Maite le vio desaparecer de su pantalla con la mano debajo del pitillo para evitar verter una columna de ceniza por el suelo. Escuchó unos rápidos pasos que se alejaban y segundos después otros más pausados que entraban de nuevo a escena.

-Ya estoy aquí, ¿por dónde íbamos? -hizo un rápido listado mental de todo lo que no podía utilizar y se arriesgó con una ironía-. ¿Podría decirme usted dónde se encontraba el día de autos?
-Jon...-advirtió su exesposa mostrando la palma de sus manos.
-Soy todo oídos -y entrecruzó los dedos sobre las piernas.

Los tiras y aflojas continuaron hasta descubrir que Maite estubo de compras y dejó a la hija de ambos a cargo de su actual novio Ismael, un afamado arquitecto madrileño que despachaba proyectos entre vodka y vodka. Maite insistía en hacerle ver una bonita historia en la que Ismael jugaba al escondite paternalmente con Garazi y ésta tropezó accidentalmente abriéndose la cabeza con alguno de los muebles que abarrotan aquella casa.

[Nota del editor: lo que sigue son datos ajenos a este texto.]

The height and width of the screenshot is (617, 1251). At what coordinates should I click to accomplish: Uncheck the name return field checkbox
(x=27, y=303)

Sin creer ni una sola palabra se imaginaba a Ismael dormido en ese mismo sofá turquesa sujetando todavía con su mano regordeta un vaso vacío a punto de estrellarse contra el suelo, totalmente ajeno a las necesidades de una indefensa niña de ocho años. Pactaron una llamada de su hija en cuanto despertase de la siesta y la pantalla de vídeo llamadas se volvió negra.

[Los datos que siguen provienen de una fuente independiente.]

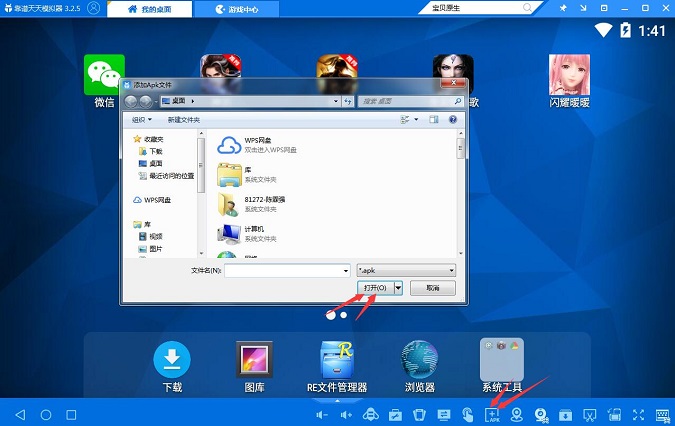
Task: Click the fullscreen icon in bottom toolbar
Action: point(641,414)
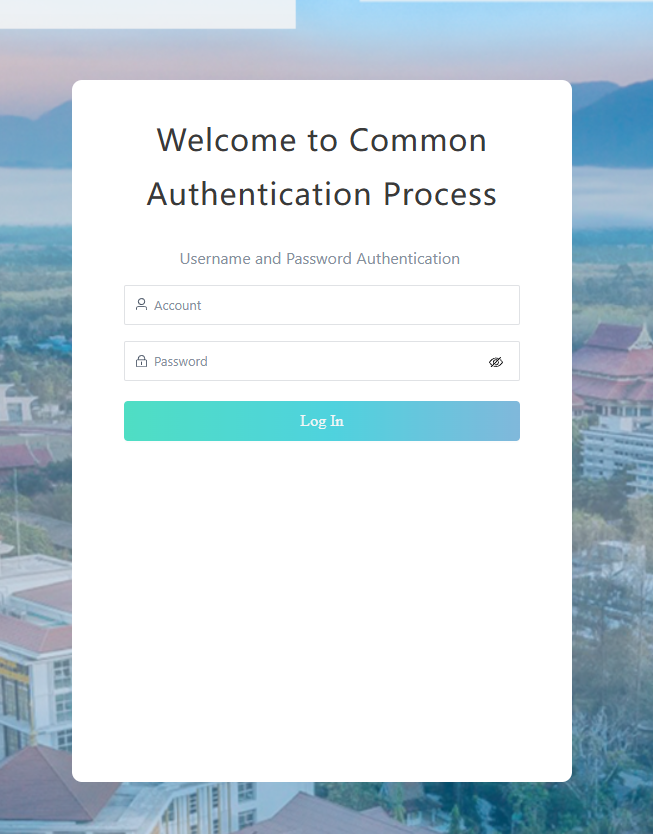The image size is (653, 834).
Task: Click the "Account" placeholder text
Action: (178, 306)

Mientras embutía en pan de pita una precocinada hamburguesa de pollo y la disfrazaba con abundante mayonesa y kechup, su mente divagaba. Como con aquellos viejos vídeos del finales del siglo pasado, Jon rebobinaba desde la conversación que acaba de sostener hasta los días felices en los que era él quien jugaba al escondite con su hija. Tenía que mantener los pies en la tierra. Tenía que aferrarse al presente. Tenía que vivir en el 2030.